** Try it **
Output only the lines below from the one containing "The width and height of the screenshot is (1456, 820)." to the one containing "Click the FORM", exactly as written, both ends kept.

** Material shown **
● ● ● ● ● ● ●
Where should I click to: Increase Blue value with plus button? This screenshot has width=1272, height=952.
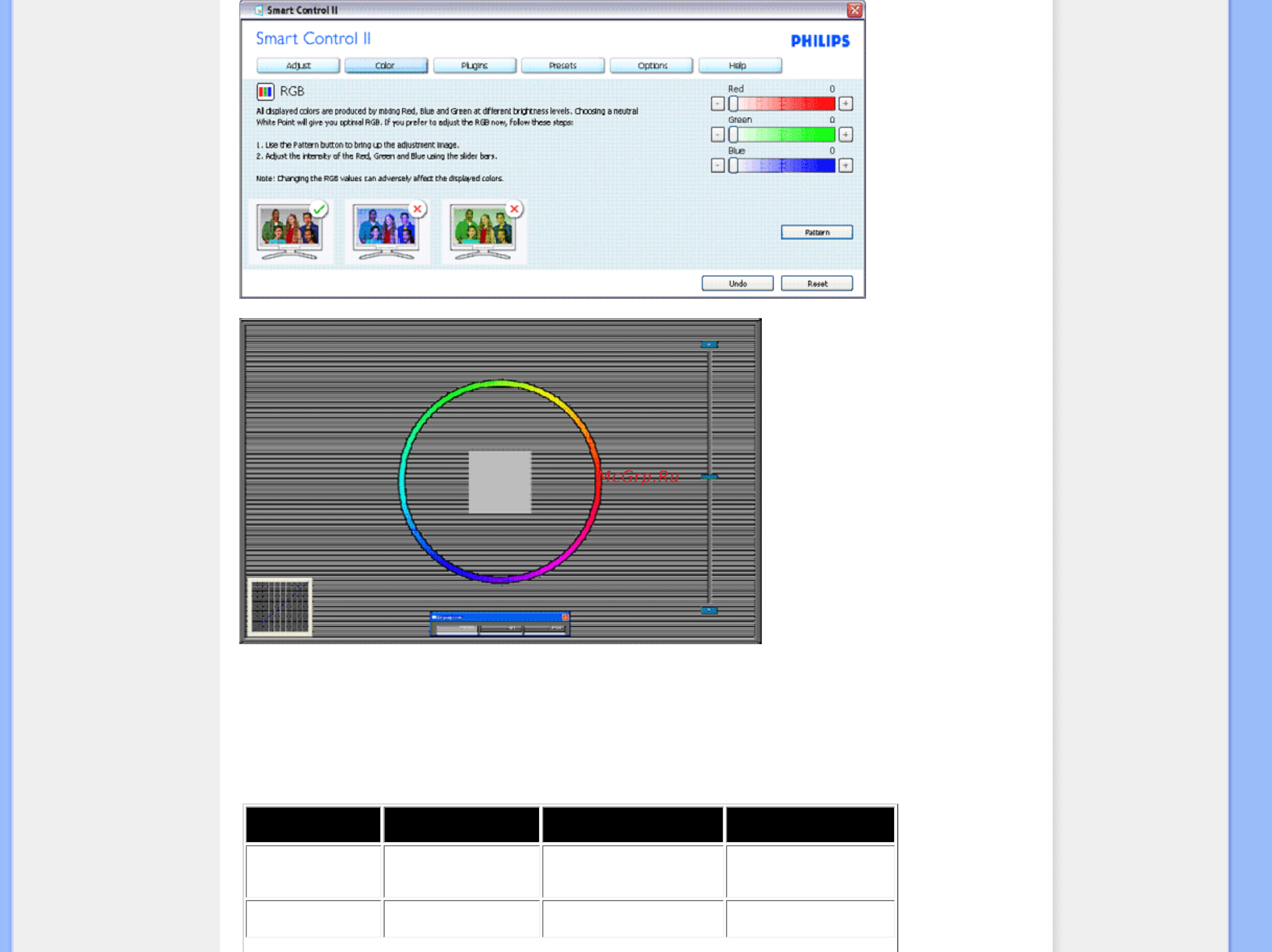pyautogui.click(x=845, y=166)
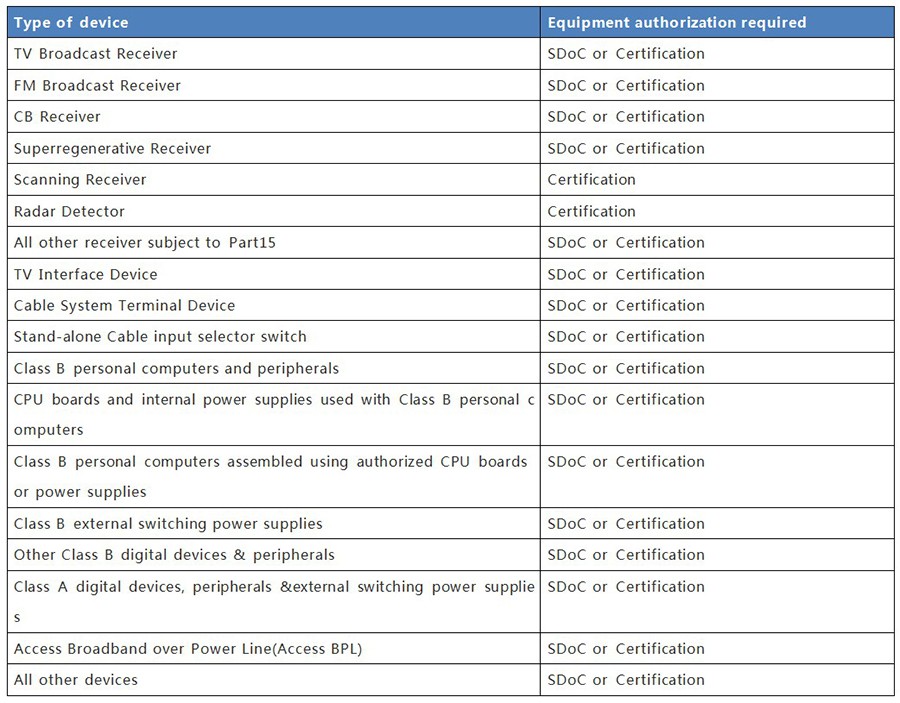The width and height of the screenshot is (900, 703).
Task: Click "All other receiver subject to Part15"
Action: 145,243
● ● ● ● ● ● ●
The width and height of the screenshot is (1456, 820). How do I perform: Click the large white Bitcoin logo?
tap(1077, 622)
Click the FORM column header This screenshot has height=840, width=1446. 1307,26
● ● ● ● ● ● ●
** Answer to this task **
The width and height of the screenshot is (1456, 820). How do I perform: Click the large white Bitcoin logo?
tap(1077, 622)
Click the FORM column header This screenshot has height=840, width=1446. 1307,26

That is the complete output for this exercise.